Ali al-Akbar (ع) hatte eine laute Stimme. Er war es, der immer den Adhan rezitierte. Am Morgen des Tage Ashura (dem 10. Muharram) rezitierte er auch den Adhan und jeder wusste, dass sie ihn zum letzten Mal hören würden. Imam Hussain (ع) begann zu weinen, als er seinen Sohn hörte. Auch die Frauen konnte man weinen hören. Nach dem Zuhr Gebet bat Ali al-Akbar seinen Vater, auf das Schlachtfeld gehen zu dürfen. Imam Hussain (ع) stimmte zu, doch bat er ihn, sich die Erlaubnis Hazrat Zaynabs zu holen. Doch auch diese gab ihm, jedoch schweren Herzens, die Erlaubnis.
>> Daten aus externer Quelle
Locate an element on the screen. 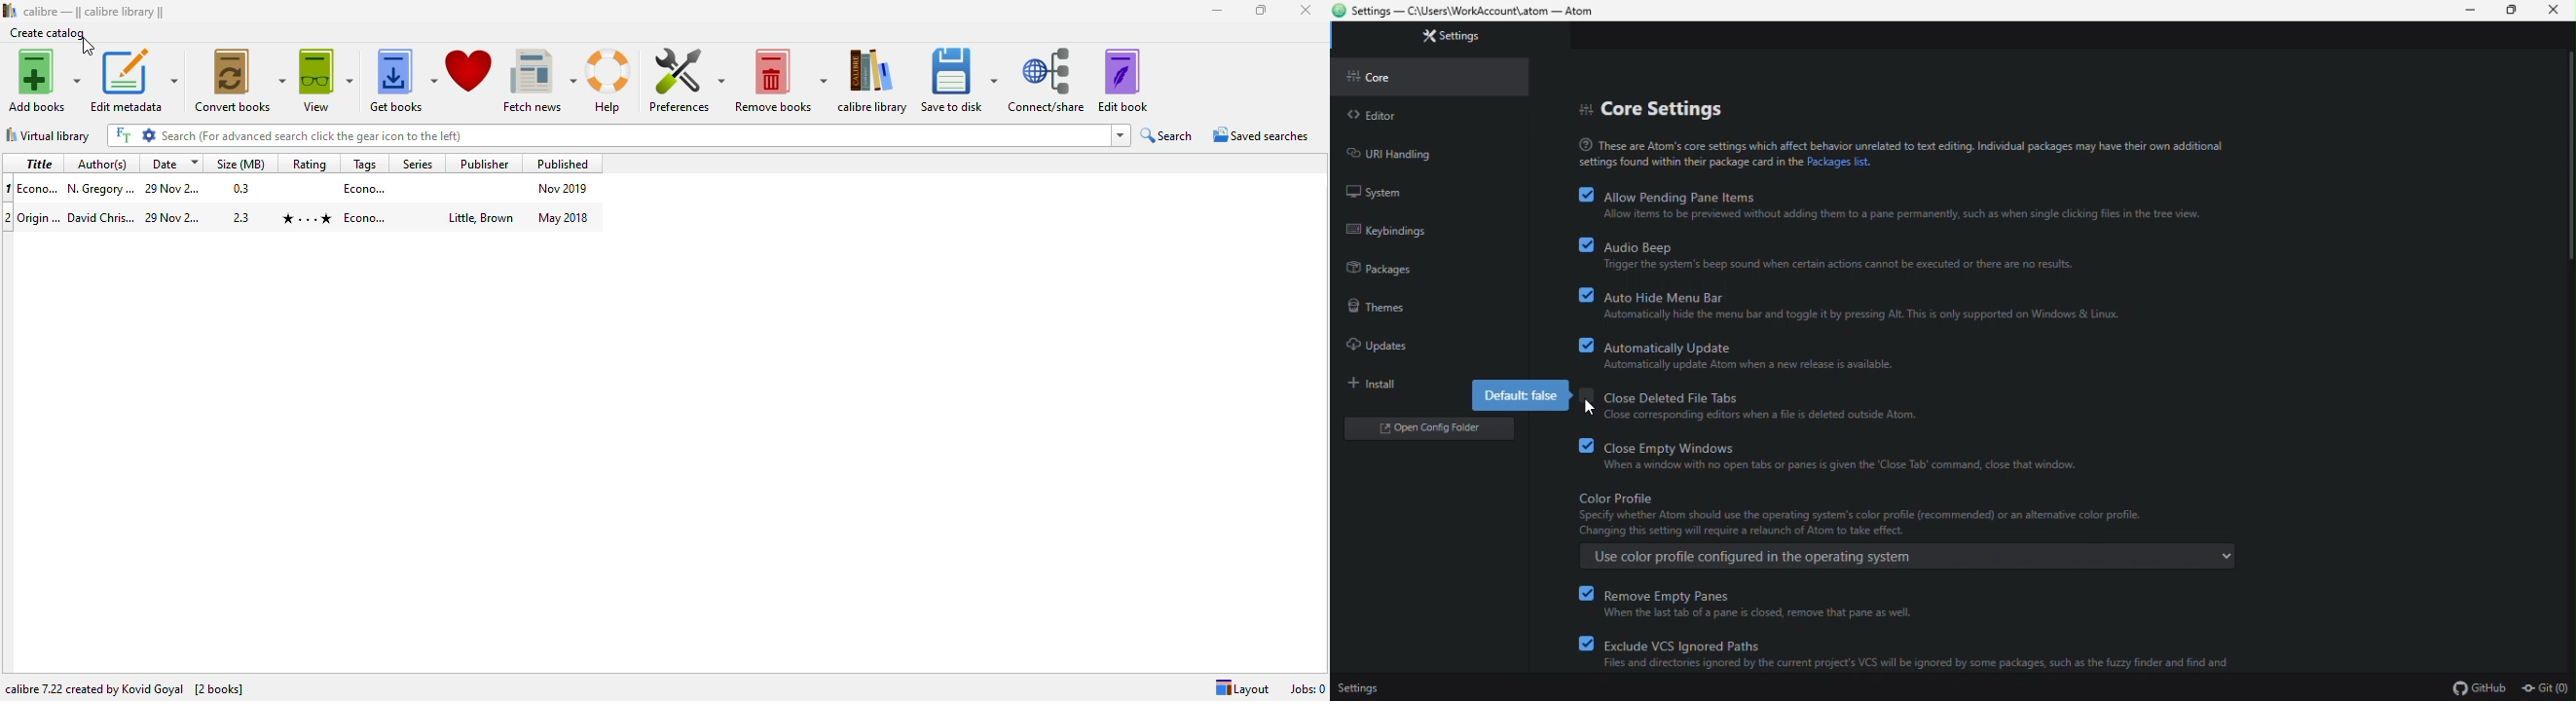 The height and width of the screenshot is (728, 2576). settings is located at coordinates (1451, 37).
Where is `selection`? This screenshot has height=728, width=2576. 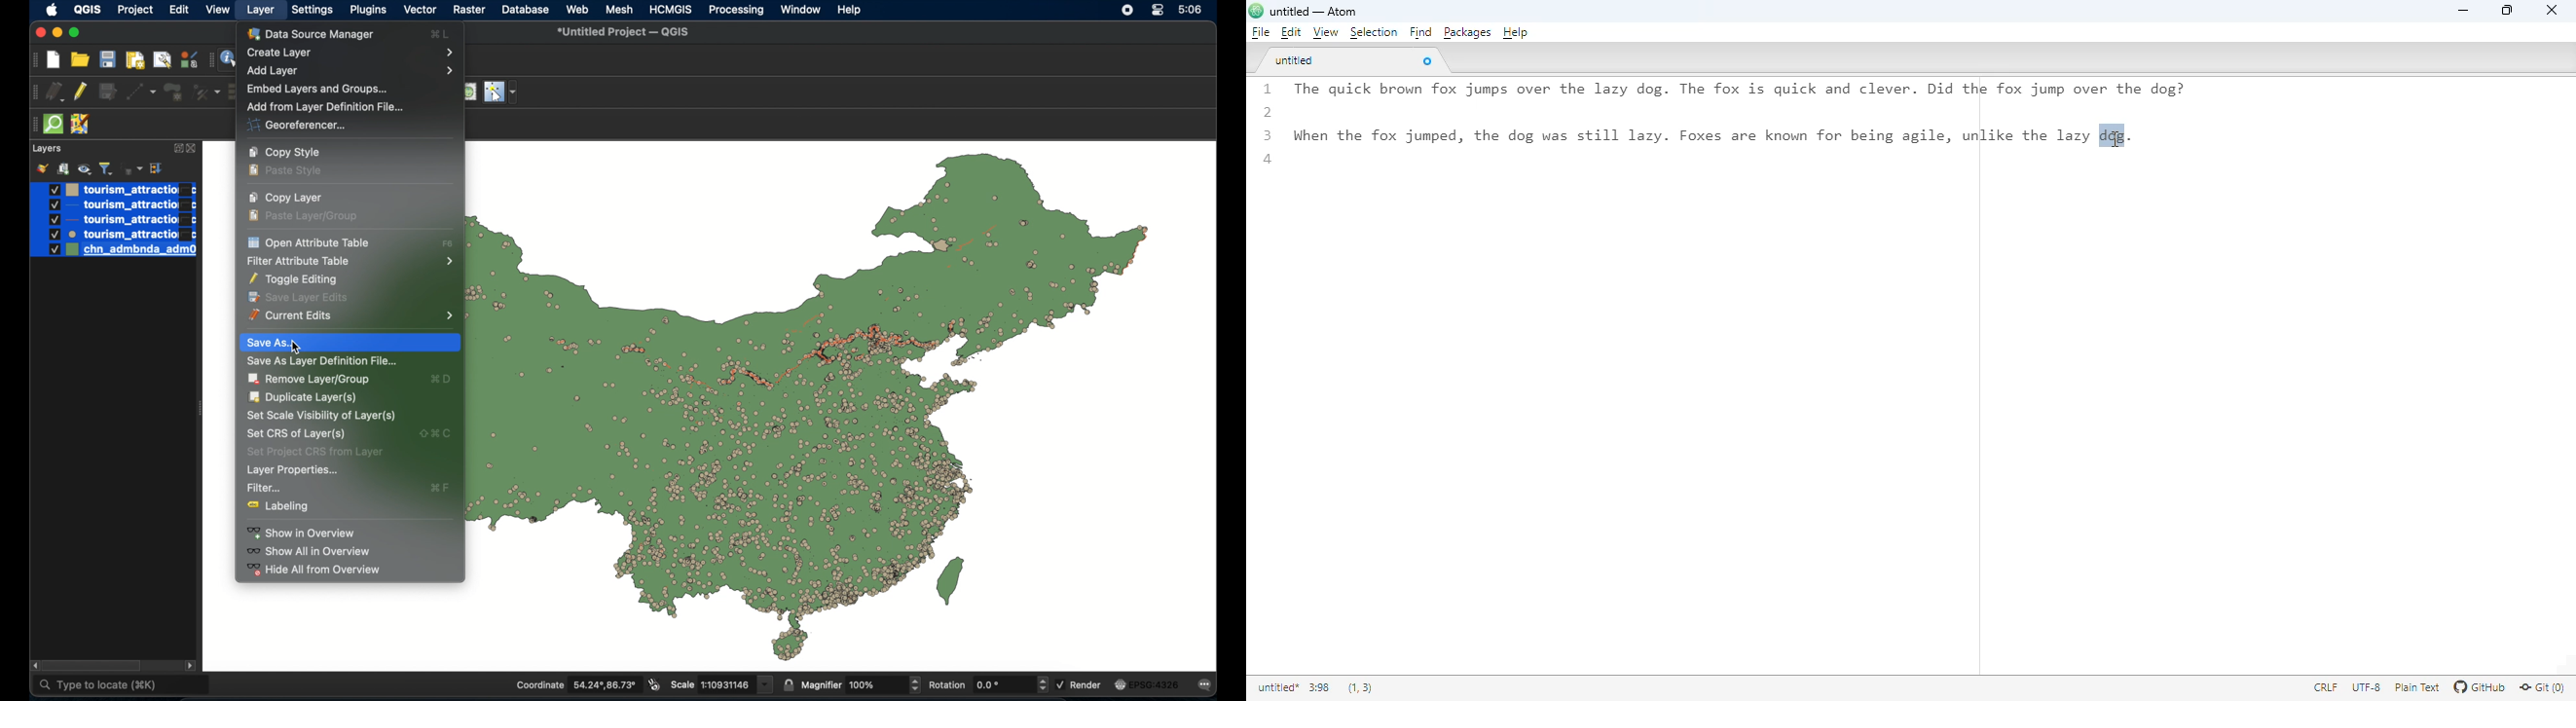
selection is located at coordinates (1373, 33).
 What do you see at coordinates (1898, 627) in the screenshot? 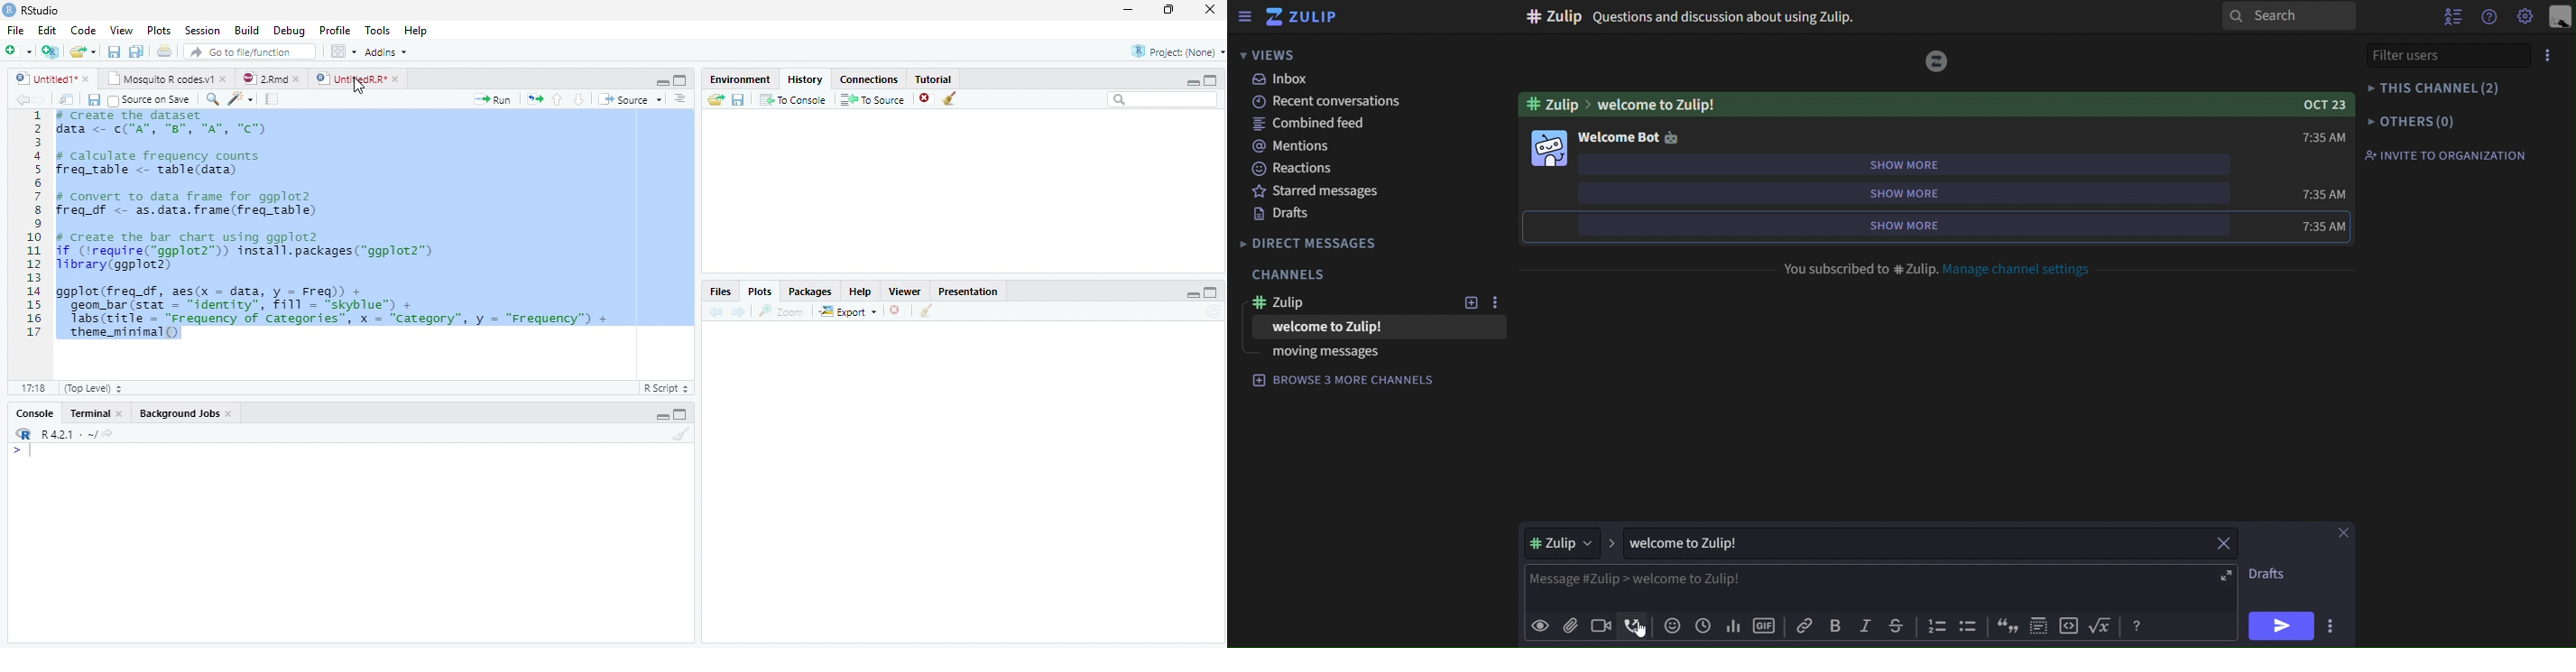
I see `strikethrough` at bounding box center [1898, 627].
Jedes Mal wenn er aus dem Zelt der Frauen rausgehen wollte, legten seine Mutter, Tanten und Schwestern die Abaya über und sagten: „Oh Ali al-Akbar, wie können wir ohne dich leben!“ Doch endlich kam Imam Hussain (ع) und setzte sich für seinen Sohn ein, ihn gehen zu lassen.
Er half seinem Sohn aufs Pferd auf und als dieser zum Schlachtfeld abzog, erhob Imam Hussain (ع) zum Himmel und sprach: „Oh Allah, sei Zeuge dafür, dass ich meinen Sohn, der an deinen Propheten Mohammed (s.a.a.s.) erinnert, geschickt habe; und wenn immer ich wünschte eine Wallfahrt zu meinem Großvater zu machen, habe ich auf Ali al-Akbar geblickt.“
Ali al-Akbar hörte Schritte hinter sich und als er sich umdrehte, erblickte er seinen Vater. Er sagte: „Vater, wir haben uns verabschiedet. Warum läufst du hinter mir?“ Der Imam antwortete: „Mein Sohn, wenn du auch einen achtzehnjährigen Sohn hättest, wüsstest du, was ich fühle.“
Ali al-Akbar (ع) kämpfte sehr tapfer. Er tötete viele wohlbekannte Krieger. Umar Sa’ad befahl seinen Soldaten den jungen Mann zu erledigen und sprach: „Wenn er stirbt, wird Imam Hussain (ع) nicht leben wollen! Ali al-Akbar ist das Leben Hussains (ع)“. Die Soldaten kreisten Ali al-Akbar ein. Steine, Speere und Pfeile wurden auf ihn abgefeuert. Einer der Pfeile traf seine Brust. Er fiel vom Pferd und rief: Mein Vater! Meine letzten Grüße zu dir“. Der Imam ging der Stimme nach und fand seinen Sohn, mit seiner rechter Hand auf seiner Brust. Er nahm seinen Sohn in seine Arme. Doch Ali legte nur seinen linken Arm um des Imams Schulter. Dieser fragte ihn: „al-Akbar, warum umarmst du mich nur mit einem Arm?“ Er bewegte sanft die rechte Hand Alis und sah die Spitze des Speers. Er zog sie mit beiden Händen raus und rief in Richtung Najaf: „Vater, auch ich bin zu meiner Khaiber gekommen“. Dann machte Ali al-Akbar seinen letzten Atemzug. Imam Hussain (ع) sagte: „Bunayya, Bunayya, a’lad dunya ba’daka ala’thaa! (zu deutsch: Mein Sohn, mein Sohn! Nach dir ist die Welt so wertlos wie Staub!)“ Er trug seinen Sohn zu den Zelten.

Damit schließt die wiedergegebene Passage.